The NSEP is a programme where used needles and syringes are exchanged with sterile ones among intravenous drug users, while the OST or the Methadone Replacement Therapy (MRT) is when methadone — a drug that is similar to morphine in its effects but less sedative — is given to patients to reduce opioid dependence.

Health Minister Khairy Jamaluddin told Parliament last November that the National Pharmaceutical Regulatory Agency (NPRA) has so far approved six methadone products to treat chronic opioid abuse as part of the Health Ministry’s harm reduction programme.

However, the HIV epidemiology landscape has changed in Malaysia over the past decade from people who inject drugs, with the majority of new infections now linked to sexual transmission, primarily among sexual minorities.

Alarmingly, the UNAIDS 2022 report highlighted that Malaysia is one of 38 countries that has seen increasing HIV infections since 2015.

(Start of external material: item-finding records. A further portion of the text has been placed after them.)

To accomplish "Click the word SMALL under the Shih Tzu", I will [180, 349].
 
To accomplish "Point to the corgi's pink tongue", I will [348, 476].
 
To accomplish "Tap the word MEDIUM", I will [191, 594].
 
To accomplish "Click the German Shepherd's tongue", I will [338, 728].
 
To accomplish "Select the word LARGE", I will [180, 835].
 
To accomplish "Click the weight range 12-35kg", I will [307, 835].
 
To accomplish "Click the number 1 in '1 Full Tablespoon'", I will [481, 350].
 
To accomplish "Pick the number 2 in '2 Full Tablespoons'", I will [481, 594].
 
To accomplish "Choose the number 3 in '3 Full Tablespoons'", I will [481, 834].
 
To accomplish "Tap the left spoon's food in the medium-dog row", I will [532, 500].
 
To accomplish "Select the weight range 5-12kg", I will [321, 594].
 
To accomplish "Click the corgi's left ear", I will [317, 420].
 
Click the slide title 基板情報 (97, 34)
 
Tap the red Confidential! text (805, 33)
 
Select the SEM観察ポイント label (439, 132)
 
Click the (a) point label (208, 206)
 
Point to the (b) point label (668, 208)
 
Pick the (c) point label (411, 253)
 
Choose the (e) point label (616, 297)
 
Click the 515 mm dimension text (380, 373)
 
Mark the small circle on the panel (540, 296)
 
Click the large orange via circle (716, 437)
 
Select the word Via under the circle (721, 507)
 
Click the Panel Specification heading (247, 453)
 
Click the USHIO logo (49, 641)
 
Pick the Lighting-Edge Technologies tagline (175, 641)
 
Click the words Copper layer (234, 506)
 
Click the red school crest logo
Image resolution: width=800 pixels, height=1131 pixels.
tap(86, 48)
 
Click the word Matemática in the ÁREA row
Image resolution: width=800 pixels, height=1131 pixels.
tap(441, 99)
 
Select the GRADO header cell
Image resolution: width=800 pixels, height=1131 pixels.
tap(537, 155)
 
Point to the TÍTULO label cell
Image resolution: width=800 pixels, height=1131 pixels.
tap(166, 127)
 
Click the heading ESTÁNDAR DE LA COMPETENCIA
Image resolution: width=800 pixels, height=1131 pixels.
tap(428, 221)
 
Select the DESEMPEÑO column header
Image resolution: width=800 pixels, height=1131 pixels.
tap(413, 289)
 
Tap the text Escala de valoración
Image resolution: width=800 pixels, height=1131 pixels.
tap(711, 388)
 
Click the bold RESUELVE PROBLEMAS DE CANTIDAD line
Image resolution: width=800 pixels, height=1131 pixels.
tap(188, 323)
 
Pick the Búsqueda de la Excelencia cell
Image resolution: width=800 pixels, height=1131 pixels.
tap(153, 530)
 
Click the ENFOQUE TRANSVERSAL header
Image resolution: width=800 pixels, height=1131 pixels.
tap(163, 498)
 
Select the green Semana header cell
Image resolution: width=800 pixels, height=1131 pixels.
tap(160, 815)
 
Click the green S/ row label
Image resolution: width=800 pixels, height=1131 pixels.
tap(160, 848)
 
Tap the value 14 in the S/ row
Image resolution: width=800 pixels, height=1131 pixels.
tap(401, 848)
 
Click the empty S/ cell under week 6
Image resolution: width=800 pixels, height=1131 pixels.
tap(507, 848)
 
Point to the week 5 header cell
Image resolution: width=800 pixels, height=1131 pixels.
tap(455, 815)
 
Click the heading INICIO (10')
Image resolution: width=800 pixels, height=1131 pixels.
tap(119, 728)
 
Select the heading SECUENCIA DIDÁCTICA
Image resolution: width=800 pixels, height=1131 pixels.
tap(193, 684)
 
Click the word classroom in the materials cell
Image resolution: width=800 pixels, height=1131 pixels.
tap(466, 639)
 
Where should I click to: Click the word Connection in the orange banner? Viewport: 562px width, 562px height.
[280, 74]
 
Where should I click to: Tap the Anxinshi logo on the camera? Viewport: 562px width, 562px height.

The report cited Malaysia as being among the countries with rising HIV epidemics among “key populations”, defined by UNAIDS as gay men and other men who have sex with men, sex workers, transgender people, people who inject drugs, and prisoners and other incarcerated people as the five main key population groups that are particularly vulnerable to HIV and frequently lack adequate access to services.

From 2017 to 2021, Malaysia recorded the second highest proportion of new HIV infections among key populations in a sample of 11 countries at 78 per cent, behind the Philippines’ 93 per cent.